# GOAL OF THE EXERCISE
Rewrite the Jeffery Paul Chan biography, starting with "American author and scholar (1942–2022)" and going on through "retirement in 2005.", putting "academic" wherever "scholar" appears.

# SELECTED EXTRACT
• • • • •

American author and scholar (1942–2022)

Jeffery Paul Chan (August 19, 1942 – January 11, 2022) was an American author and scholar. He was a professor of Asian American studies and English at San Francisco State University for 38 years until his retirement in 2005.

==Biography==
Chan was born in the U.S. to Chinese immigrants and graduated from Harry Ells High School intending to pursue medicine. As an undergraduate at the University of California, Berkeley, he studied literature instead and in 1973, completed his master's degree in creative writing at the San Francisco State University. He co-founded its Asian American studies department and twice served as first chair of the department. With fellow authors Frank Chin, Lawson Fusao Inada, and Shawn Wong, Chan edited two editions of the groundbreaking anthology of Asian American literature, Aiiieeeee! An Anthology of Asian-American Writers, which helped introduce Asian American authors as worthy of serious study. This quartet had formed the Combined Asian Resources Project (CARP) to accomplish this task, which helped reintroduce and posthumously republish older works by Asian American authors, such as John Okada's No-No Boy and Louis Chu's Eat a Bowl of Tea, for which Chan penned a forward (foreword). Chan also coined the term racist love (with Chin) to express the ways Asians are stereotyped in overly-positive ways that are just as damaging as the negative stereotypes used against blacks, Latinos and Native Americans. His brother is Michael Paul Chan, an actor, and a founding member of the Asian American Theater Company, where Frank Chin was a leading figure, and where Jeffery Paul served on the Board of Directors for the company. Chan also wrote a comedic play, "Bunnyhop", which was produced by East West Players during their 1977–1978 season. After a battle with cancer, Chan died on January 11, 2022, at the age of 79.

• • • • •

# EXTRACTED RECORDS
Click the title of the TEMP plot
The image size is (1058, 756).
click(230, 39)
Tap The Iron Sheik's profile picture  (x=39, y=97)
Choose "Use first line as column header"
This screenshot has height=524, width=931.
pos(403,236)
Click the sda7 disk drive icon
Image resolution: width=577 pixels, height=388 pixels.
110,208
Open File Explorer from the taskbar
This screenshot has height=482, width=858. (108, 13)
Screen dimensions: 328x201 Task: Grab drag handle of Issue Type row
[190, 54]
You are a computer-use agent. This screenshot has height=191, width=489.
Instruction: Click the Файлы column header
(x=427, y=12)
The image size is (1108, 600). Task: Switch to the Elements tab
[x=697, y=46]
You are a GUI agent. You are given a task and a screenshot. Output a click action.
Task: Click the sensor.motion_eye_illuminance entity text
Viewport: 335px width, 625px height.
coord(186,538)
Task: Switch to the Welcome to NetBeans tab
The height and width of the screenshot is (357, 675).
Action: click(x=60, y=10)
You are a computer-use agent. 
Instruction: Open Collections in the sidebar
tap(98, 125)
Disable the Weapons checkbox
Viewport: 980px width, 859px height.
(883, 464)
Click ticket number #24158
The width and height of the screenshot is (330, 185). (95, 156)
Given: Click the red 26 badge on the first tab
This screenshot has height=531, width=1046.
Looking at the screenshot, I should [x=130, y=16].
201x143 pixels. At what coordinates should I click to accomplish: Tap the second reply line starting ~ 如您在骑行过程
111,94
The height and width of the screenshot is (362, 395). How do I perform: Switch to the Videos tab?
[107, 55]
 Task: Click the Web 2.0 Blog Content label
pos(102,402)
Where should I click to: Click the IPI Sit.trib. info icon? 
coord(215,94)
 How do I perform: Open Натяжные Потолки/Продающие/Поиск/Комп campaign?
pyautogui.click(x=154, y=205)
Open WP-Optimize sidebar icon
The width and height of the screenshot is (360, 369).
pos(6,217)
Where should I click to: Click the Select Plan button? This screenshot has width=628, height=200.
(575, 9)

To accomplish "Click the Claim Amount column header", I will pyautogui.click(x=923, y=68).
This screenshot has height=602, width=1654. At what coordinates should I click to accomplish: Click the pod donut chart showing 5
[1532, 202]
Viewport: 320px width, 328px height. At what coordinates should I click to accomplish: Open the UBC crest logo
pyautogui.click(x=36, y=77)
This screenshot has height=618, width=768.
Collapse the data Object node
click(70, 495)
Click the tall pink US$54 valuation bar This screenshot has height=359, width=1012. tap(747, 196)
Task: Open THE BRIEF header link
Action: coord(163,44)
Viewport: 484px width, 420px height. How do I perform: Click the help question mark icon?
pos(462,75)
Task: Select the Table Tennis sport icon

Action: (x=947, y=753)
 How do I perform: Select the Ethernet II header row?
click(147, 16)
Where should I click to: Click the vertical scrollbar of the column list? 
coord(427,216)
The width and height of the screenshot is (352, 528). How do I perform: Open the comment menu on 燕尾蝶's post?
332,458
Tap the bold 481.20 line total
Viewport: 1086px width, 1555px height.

• • • • •

# PROBLEM SOLUTION
American author and academic (1942–2022)

Jeffery Paul Chan (August 19, 1942 – January 11, 2022) was an American author and academic. He was a professor of Asian American studies and English at San Francisco State University for 38 years until his retirement in 2005.